I have a polynomial in $n$ variables of the form

$$P(x_1,x_2,\dots,x_n)=\left(\sum_{i,j}a_{ij}x_ix_j+\sum_{i}b_{i}x_i+c\right)^2$$

Is there some way to find a polynomial also in $n$ variables of degree at most 2

$$Q(y_1,y_2,\dots,y_n)=\sum_{i,j}d_{ij}y_iy_j+\sum_{i}e_{i}y_i+f$$

with the same roots and which is positive for all values in the domain? You may assume that all the variables only take on the values $0$ or $1$ and all coefficients are real.

At the moment my code is quite messy and FindInstance[] fails when there are a lot of variables.

Extracted records –
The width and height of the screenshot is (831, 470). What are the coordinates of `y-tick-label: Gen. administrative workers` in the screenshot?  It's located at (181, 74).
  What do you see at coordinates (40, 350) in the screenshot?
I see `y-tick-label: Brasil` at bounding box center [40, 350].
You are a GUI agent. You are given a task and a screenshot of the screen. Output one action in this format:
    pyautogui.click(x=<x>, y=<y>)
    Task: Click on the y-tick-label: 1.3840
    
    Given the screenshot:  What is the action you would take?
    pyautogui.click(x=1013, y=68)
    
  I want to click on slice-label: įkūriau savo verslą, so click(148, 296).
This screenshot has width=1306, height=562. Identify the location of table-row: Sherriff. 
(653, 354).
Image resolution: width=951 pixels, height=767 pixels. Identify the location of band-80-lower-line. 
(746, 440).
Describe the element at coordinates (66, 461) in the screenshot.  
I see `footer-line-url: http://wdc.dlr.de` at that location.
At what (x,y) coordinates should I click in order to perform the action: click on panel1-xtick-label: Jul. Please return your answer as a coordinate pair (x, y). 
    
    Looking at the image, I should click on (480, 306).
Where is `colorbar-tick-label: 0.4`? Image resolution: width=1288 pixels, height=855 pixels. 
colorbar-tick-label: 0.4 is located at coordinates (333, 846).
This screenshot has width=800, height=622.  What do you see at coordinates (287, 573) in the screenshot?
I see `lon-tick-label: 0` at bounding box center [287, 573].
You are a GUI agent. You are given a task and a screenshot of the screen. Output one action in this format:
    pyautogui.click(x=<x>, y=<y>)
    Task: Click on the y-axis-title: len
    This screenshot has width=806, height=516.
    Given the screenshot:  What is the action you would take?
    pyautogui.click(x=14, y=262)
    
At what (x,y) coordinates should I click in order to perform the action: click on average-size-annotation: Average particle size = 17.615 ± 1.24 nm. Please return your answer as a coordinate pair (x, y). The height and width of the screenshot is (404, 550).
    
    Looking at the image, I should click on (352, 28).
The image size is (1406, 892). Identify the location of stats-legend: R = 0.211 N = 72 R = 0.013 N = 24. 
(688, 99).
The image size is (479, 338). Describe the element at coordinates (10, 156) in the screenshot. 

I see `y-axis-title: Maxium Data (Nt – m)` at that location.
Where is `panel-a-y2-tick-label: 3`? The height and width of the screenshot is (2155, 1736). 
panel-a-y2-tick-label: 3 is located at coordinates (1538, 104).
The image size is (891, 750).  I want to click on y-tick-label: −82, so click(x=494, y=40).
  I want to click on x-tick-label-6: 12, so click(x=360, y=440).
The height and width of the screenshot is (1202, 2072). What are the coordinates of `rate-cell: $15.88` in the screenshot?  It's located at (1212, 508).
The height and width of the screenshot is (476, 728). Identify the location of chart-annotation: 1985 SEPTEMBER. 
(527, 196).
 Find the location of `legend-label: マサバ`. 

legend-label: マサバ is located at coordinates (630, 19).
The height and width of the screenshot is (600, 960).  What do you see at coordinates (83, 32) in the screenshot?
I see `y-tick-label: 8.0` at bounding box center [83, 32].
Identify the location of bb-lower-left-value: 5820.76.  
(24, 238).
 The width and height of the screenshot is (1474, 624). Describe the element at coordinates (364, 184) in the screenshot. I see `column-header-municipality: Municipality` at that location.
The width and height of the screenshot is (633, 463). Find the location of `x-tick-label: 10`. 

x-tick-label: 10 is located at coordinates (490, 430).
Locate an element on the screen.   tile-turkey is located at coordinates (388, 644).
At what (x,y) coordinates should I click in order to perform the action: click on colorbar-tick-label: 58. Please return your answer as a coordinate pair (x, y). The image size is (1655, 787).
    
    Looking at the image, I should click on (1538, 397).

Activity – Retype the polynomial question above in full, character for character, including every formula.

Response to this task –
I have a polynomial in $n$ variables of the form

$$P(x_1,x_2,\dots,x_n)=\left(\sum_{i,j}a_{ij}x_ix_j+\sum_{i}b_{i}x_i+c\right)^2$$

Is there some way to find a polynomial also in $n$ variables of degree at most 2

$$Q(y_1,y_2,\dots,y_n)=\sum_{i,j}d_{ij}y_iy_j+\sum_{i}e_{i}y_i+f$$

with the same roots and which is positive for all values in the domain? You may assume that all the variables only take on the values $0$ or $1$ and all coefficients are real.

At the moment my code is quite messy and FindInstance[] fails when there are a lot of variables.